[Dataset entries]
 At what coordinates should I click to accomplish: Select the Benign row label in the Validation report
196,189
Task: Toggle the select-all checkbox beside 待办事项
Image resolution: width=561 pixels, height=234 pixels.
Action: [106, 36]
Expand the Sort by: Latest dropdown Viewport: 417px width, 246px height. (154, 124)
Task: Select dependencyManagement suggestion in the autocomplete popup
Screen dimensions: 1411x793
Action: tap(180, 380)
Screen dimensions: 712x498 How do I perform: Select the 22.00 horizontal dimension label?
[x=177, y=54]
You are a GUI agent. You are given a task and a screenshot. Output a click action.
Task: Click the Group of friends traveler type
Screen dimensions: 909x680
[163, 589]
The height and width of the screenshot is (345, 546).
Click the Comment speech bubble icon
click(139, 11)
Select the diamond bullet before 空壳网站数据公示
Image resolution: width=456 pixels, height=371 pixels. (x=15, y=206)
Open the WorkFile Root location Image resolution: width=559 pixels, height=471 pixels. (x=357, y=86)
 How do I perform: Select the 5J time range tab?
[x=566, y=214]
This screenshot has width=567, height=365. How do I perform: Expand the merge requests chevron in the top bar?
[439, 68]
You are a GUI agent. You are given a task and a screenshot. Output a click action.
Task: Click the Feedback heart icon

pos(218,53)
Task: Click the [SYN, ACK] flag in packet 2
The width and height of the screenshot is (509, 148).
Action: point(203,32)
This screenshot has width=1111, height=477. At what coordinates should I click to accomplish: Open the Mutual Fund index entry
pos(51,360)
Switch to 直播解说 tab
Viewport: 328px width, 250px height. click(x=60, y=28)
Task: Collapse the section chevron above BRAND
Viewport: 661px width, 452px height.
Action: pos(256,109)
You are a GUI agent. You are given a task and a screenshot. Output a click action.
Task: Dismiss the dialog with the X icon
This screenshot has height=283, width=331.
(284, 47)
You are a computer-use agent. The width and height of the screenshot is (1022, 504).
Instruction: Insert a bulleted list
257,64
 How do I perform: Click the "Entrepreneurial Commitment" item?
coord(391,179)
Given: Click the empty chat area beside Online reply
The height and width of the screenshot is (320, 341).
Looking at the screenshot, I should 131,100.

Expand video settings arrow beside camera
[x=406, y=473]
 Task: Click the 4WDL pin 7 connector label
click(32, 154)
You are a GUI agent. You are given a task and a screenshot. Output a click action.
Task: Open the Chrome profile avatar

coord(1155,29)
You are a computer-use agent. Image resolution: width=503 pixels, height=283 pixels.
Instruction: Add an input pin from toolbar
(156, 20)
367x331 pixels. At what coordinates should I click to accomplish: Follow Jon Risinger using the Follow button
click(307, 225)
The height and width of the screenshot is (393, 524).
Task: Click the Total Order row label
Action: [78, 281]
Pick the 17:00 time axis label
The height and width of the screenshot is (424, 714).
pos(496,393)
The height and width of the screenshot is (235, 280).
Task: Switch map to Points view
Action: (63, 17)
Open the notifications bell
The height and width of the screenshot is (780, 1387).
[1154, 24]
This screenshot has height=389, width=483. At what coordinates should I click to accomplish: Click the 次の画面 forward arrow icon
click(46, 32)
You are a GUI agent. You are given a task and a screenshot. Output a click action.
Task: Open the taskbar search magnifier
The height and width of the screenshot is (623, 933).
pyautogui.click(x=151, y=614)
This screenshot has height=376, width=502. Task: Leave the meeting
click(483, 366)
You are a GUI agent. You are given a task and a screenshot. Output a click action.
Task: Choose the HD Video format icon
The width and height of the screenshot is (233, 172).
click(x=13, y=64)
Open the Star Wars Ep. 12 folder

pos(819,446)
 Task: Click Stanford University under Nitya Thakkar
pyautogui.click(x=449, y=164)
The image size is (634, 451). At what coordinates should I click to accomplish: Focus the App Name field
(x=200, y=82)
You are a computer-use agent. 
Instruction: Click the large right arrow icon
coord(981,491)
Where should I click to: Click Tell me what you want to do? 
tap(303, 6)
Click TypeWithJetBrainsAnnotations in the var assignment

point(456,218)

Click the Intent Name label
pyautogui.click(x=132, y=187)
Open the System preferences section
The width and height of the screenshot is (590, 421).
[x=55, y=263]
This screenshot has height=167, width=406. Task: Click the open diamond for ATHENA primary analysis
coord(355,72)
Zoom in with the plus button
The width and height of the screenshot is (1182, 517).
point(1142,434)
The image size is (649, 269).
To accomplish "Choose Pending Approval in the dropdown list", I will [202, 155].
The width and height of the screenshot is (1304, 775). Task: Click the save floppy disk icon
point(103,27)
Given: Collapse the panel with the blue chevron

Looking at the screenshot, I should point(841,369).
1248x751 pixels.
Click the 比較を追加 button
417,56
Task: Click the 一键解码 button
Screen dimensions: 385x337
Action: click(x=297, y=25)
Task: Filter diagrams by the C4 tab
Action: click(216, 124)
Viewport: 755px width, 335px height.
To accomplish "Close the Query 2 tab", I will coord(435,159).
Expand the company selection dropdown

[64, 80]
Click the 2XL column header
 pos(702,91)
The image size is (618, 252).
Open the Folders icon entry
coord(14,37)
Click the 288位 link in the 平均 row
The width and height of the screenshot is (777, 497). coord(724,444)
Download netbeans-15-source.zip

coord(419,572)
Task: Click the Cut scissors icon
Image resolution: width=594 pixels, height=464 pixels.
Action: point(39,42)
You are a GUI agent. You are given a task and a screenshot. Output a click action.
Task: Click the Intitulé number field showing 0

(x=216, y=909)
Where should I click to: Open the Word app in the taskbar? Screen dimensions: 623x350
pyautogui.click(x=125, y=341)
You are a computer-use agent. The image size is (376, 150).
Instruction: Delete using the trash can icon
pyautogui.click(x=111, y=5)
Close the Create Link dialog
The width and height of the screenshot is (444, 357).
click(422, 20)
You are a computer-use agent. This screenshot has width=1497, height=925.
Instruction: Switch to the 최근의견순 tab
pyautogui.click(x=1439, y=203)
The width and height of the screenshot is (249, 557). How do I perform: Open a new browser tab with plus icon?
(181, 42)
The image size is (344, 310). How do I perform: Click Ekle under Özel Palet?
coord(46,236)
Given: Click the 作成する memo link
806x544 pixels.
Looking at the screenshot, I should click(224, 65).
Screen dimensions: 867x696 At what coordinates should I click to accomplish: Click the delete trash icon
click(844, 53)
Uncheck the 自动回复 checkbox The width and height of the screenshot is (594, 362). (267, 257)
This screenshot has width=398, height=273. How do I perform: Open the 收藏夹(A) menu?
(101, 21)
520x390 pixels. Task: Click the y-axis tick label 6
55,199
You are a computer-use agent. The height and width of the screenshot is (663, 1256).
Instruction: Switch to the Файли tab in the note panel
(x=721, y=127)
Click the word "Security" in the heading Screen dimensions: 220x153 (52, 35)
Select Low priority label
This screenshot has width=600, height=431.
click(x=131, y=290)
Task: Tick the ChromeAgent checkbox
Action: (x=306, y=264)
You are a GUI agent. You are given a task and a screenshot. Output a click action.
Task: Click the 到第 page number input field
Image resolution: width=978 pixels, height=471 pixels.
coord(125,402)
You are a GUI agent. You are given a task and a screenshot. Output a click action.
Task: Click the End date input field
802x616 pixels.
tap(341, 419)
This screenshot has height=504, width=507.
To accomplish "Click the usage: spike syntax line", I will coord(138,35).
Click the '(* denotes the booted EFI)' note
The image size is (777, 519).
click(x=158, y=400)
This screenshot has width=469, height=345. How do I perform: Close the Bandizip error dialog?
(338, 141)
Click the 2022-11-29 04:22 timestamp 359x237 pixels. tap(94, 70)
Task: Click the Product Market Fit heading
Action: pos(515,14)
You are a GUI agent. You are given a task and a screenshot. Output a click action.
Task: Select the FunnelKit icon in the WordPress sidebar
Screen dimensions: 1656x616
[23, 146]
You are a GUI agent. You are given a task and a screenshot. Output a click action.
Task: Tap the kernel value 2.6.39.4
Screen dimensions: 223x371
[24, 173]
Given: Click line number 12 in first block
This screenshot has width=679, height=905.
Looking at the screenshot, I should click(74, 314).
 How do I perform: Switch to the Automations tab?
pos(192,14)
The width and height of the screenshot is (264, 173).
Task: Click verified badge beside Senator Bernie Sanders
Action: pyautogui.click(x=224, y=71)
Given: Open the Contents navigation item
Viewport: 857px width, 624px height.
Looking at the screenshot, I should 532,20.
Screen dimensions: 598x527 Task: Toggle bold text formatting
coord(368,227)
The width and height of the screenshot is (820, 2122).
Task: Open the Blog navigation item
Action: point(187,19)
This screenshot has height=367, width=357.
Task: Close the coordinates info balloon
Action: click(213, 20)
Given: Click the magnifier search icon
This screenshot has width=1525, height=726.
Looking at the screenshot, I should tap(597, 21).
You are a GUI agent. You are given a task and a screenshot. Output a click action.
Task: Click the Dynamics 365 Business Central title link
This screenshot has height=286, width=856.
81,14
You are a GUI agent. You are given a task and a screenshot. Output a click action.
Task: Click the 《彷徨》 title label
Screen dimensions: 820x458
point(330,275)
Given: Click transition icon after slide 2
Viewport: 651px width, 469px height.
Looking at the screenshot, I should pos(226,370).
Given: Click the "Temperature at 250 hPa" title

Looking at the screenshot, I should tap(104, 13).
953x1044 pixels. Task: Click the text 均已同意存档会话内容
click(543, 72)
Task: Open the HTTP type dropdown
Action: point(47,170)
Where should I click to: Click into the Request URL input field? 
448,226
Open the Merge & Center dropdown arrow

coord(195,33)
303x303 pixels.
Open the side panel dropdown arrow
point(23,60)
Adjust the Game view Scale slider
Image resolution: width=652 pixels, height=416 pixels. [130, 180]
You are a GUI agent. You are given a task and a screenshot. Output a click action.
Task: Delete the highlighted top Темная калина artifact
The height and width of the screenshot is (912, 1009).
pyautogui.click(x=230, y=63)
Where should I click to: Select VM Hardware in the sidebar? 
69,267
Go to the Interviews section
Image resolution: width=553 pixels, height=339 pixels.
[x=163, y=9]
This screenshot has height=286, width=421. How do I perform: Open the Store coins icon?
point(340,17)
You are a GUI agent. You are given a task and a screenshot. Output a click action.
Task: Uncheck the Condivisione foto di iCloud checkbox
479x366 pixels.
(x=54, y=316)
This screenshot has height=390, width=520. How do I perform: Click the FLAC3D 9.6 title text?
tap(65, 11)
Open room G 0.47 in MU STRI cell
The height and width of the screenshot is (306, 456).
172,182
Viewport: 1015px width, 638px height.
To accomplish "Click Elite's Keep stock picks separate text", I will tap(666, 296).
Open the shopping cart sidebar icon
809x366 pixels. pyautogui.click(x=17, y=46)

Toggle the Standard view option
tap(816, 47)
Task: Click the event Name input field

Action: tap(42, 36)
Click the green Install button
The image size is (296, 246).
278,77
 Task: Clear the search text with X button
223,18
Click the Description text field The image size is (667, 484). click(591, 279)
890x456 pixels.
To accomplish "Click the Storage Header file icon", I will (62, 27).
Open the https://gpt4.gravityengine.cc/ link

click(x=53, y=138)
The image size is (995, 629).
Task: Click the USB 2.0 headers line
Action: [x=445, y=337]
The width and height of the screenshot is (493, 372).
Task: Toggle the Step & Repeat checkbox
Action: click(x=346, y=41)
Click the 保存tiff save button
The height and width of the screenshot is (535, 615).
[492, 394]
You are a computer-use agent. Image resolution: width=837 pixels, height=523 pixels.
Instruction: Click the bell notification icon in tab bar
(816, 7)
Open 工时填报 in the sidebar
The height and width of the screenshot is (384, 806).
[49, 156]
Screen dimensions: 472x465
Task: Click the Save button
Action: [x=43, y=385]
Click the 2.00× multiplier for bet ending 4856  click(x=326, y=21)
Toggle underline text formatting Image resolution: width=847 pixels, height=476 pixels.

• _Exercise prompt_: Of the lines above, extract only those from the line with "The image size is (618, 252)." to the line with "Select Low priority label", both included, exactly as written.

• _Response to the task_:
The image size is (618, 252).
Open the Folders icon entry
coord(14,37)
Click the 288位 link in the 平均 row
The width and height of the screenshot is (777, 497). coord(724,444)
Download netbeans-15-source.zip

coord(419,572)
Task: Click the Cut scissors icon
Image resolution: width=594 pixels, height=464 pixels.
Action: point(39,42)
You are a GUI agent. You are given a task and a screenshot. Output a click action.
Task: Click the Intitulé number field showing 0

(x=216, y=909)
Where should I click to: Open the Word app in the taskbar? Screen dimensions: 623x350
pyautogui.click(x=125, y=341)
You are a computer-use agent. The image size is (376, 150).
Instruction: Delete using the trash can icon
pyautogui.click(x=111, y=5)
Close the Create Link dialog
The width and height of the screenshot is (444, 357).
click(422, 20)
You are a computer-use agent. This screenshot has width=1497, height=925.
Instruction: Switch to the 최근의견순 tab
pyautogui.click(x=1439, y=203)
The width and height of the screenshot is (249, 557). How do I perform: Open a new browser tab with plus icon?
(181, 42)
The image size is (344, 310). How do I perform: Click Ekle under Özel Palet?
coord(46,236)
Given: Click the 作成する memo link
806x544 pixels.
Looking at the screenshot, I should click(224, 65).
Screen dimensions: 867x696 At what coordinates should I click to accomplish: Click the delete trash icon
click(844, 53)
Uncheck the 自动回复 checkbox The width and height of the screenshot is (594, 362). (267, 257)
This screenshot has width=398, height=273. How do I perform: Open the 收藏夹(A) menu?
(101, 21)
520x390 pixels. Task: Click the y-axis tick label 6
55,199
You are a computer-use agent. The height and width of the screenshot is (663, 1256).
Instruction: Switch to the Файли tab in the note panel
(x=721, y=127)
Click the word "Security" in the heading Screen dimensions: 220x153 (52, 35)
Select Low priority label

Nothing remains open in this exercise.